350名以上のトップマーケターが集結する同会の今回のメインテーマは「AIは市場を創造するのか?」。3日間に語られたこと、体験できたことを、筆者なりの視点でレポートします。

前編となる今回は、マーケティングアジェンダ沖縄2025の全体テーマであった「AIは市場を創造するのか?」について、数々のセッションで語られたことや、それを通じて筆者が考えたことを振り返ります。

目の前で次々に繰り広げられる「AIの爆速進化」ぶり

 マーケティングアジェンダには、大きく分けて2種類の参加者がいます。
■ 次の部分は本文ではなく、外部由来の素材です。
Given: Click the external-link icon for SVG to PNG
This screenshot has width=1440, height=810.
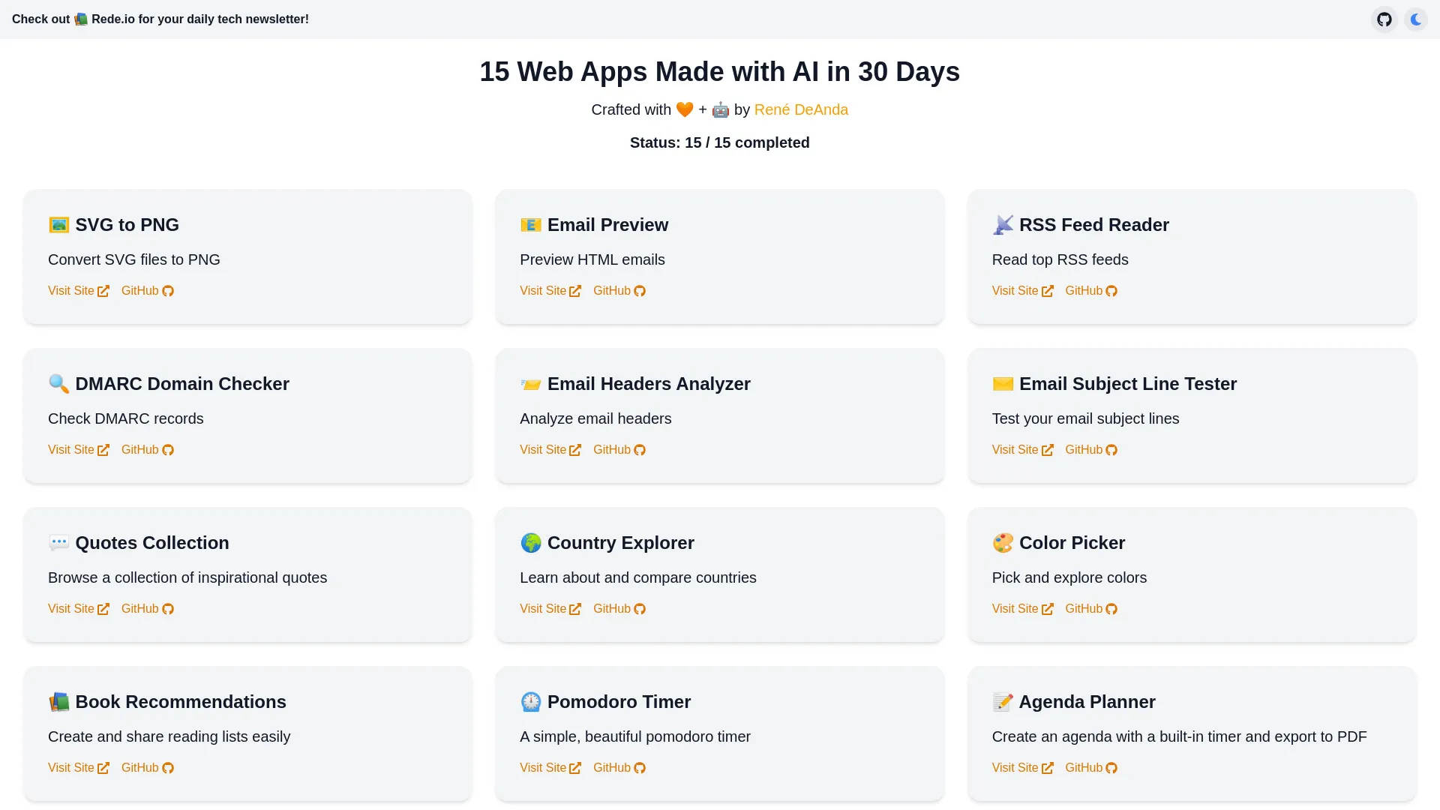Looking at the screenshot, I should pos(104,291).
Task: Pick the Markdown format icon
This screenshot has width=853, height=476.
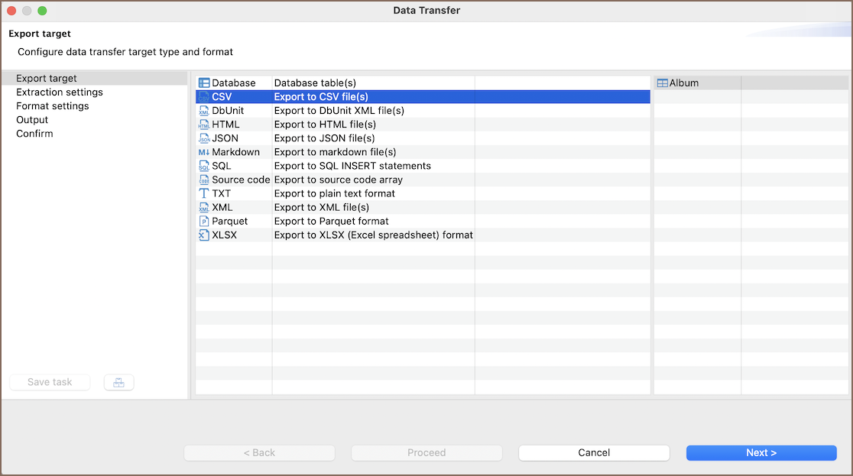Action: click(204, 152)
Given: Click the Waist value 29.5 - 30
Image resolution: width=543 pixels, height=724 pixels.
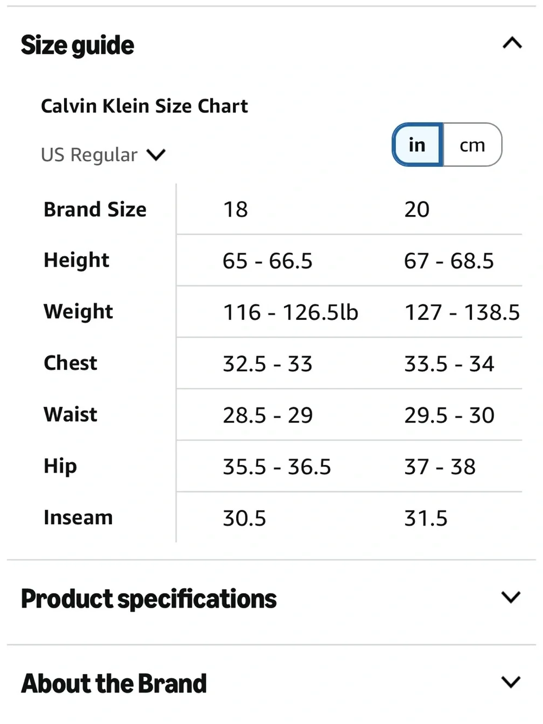Looking at the screenshot, I should tap(449, 415).
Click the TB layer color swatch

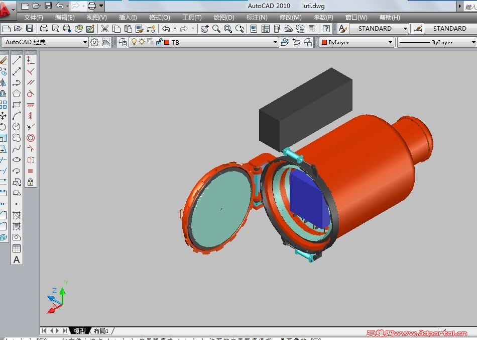coord(167,42)
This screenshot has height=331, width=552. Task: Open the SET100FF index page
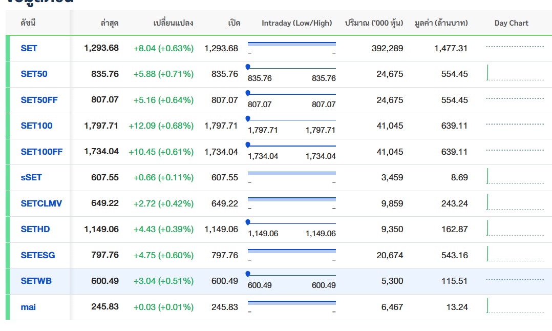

一方は「ブランド」と呼ばれる事業会社側の方々であり、もう一方は「パートナー」と呼ばれるサービスベンダー側の方々です。

 例えば、花王やファミリーマートは「ブランド」の方々であり、電通やノバセルは「パートナー」の方々となります(筆者自身はまた別の枠組みである「スピーカー」枠でした)。


ブランドとパートナーが一つのテーブルについて、議論・交流する。

 AIがメインテーマとなった今回の登壇者は、様々な形でAI活用をサービスとして提供しているパートナーが勢揃いし、またブランド側でもAI活用に取り組んでいる会社さんが多数壇上に登りました。

 例えば、「接客AIエージェントが再定義する顧客体験とマーケティングの未来」「AI時代の要となるデータ活用」「AIに向き合う前にマーケターが知っておくべきデータの話」などのセッションタイトルが並びました。


1日目のキーノートのテーマは「AIは市場を創造するのか」。AI時代におけるマーケティングの役割を再考した。

 AIに関して筆者は、時々使ってみたりはするものの、たいして詳しくはありません。そんな筆者からして、次々に繰り広げられるAI活用の様々な実態と、その爆速での進化の様子は、「素晴らしいぞ!」と思う反面、あまりにスピードがつき過ぎていて、少しクラクラしてしまいそうなほどでした。

 様々に紹介される「AI活用の爆速進化」の様子に加えて、たびたび話題にのぼったのは、「AIに何をやらせて、人は何をやるべきか?」というものだったように思います。そこで主に語られた、人がやるべきことは、「問いを立てる」「判断をする」「実行する」といったものだったように記憶しています。